Architectural Design I wanted to have the correlation metric to be a drop in replacement to the scaled dot product attention. I tried to implement the algorithm using scipy signals module which looks something like this :

image

Instead of having Transformer architectures, I named my architecture with correlation scores as Leviathan. Leviathan language models are very similar to GPT2 in terms of implementation.

Experimentation Results Although I’m very much limited by the availability of GPU, (only having access to free tier GPUs in Colaboratory) I had to experiment with small models, and therefore the results might be underwhelming when compared to conventional approaches. However, I’ve kept track of some model statistics using Weights and Biases that can be found here.(this contains the negative log likelihood error, and we’ll do one for bits per char as well - which can be found here !) As far as general results go, for a small Leviathan model of around ~50K parameters on the tiny shakespeare dataset, the model logged validation loss from around 4 to 2.7 after 7500 epochs for a simple model with 2 heads and 512 context length(from 3.6 to 1.5 BPC in the same model, but for 6500 epochs(In the WANDB report, I accidently put the negative BPC, and realized only after complete training )). The training notebook can be found here.

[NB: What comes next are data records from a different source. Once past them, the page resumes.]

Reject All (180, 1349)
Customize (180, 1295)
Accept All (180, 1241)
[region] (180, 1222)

What more do we need ? I did this project as I wanted to understand the attention mechanism in detail, and what better way to do it than dismantling it piece by piece and understanding each component. This project was also received very well within the github community, as it managed to get 8 stars and several discussions for which I’m really glad.

I want to continue to do more experimentd in this project as it was something that I really enjoyed(and also, a problem that really frustrated me(but in a good way)). I have thought of making a sparse Mixture of Experts language model based on Leviathan architectures (which can be found in the “future” folder in the git repository for the project).

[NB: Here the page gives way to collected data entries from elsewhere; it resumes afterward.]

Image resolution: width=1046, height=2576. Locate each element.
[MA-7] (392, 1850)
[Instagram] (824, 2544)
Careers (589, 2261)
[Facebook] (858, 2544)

Apart from that, I’ve also thought of making a separate architecture using Involution scores - which is basically a mix between attention and convolution. Involution is more effective and efficient than CNNs, and is much simpler than self-attention.

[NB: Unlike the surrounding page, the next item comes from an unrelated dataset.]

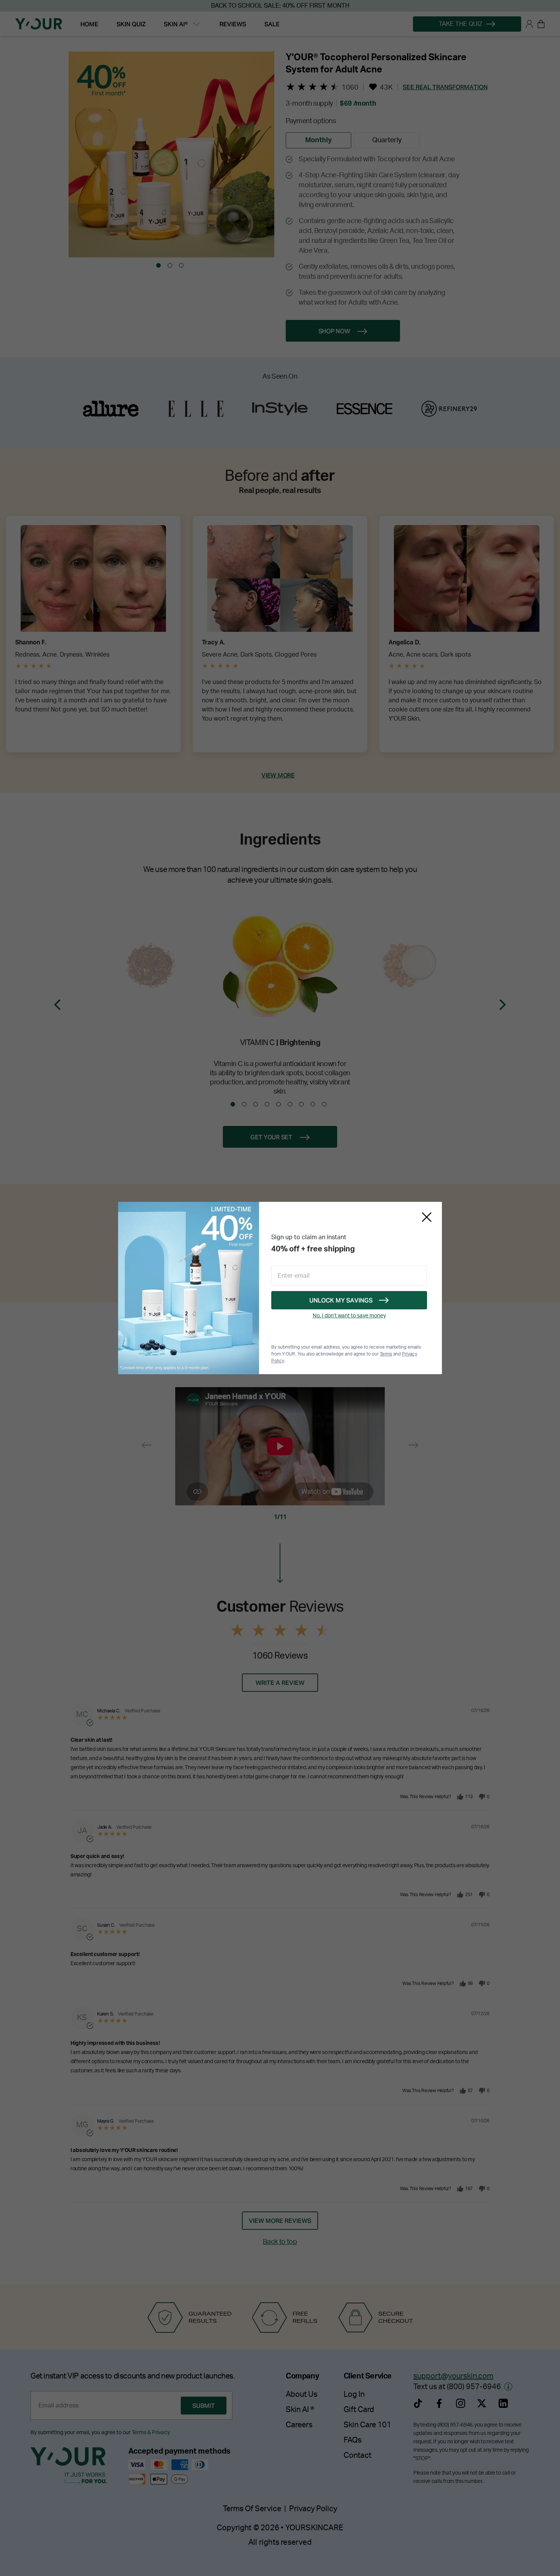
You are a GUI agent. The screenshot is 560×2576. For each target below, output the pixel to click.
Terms (386, 1354)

Design for Generality - Dated(06/04/2024)

Designing is a complicated process, not a complex process. What I mean particularly is that the latter is analogous to difficult, while the former means it just has a lot of moving parts. The basic task of designer is to reduce the entropy of moving parts and make sense of it, without losing much generality. There are many examples you can think of, I would like to go with Transformers.

Learning design principles with Transformers

When working on big projects, it is often advised to be as general as possible - I for once disagree to some extent with this statement. I believe you need to be general in limit of infinite exploration, that is, you need to be general both in the starting and end, but in different amounts. These amounts are defined by the scope and requirements of the project. This is the advantage of working with a cracked team - you get to bear the benefits of the design process and it becomes an inspiration for many. Transformer architecture captures this pretty well. Residual stream is basically a stream connecting the inputs and outputs of the entire system. Any operation that happens in the entire architecture branches from the residual stream, and “reads” and “writes” to it only. Designing in this way not only reduces the entropy drastically, but also allows to rapidly prototype different parts. Most confusion or complications stems from the fact that it is very unclear what that “part” does in the entire system. This gives rise to question such as where does it go? what are the inputs, what are the outputs, what are the connections with different parts et. al. Entropy reduction is not a loss of generality, but rather a tedious process to understand what works together and what not. It fells like a loss of generality, but I can assure that it is basically a lossless compression technique(like a .zip file) , so that we can better attend to the information at hand.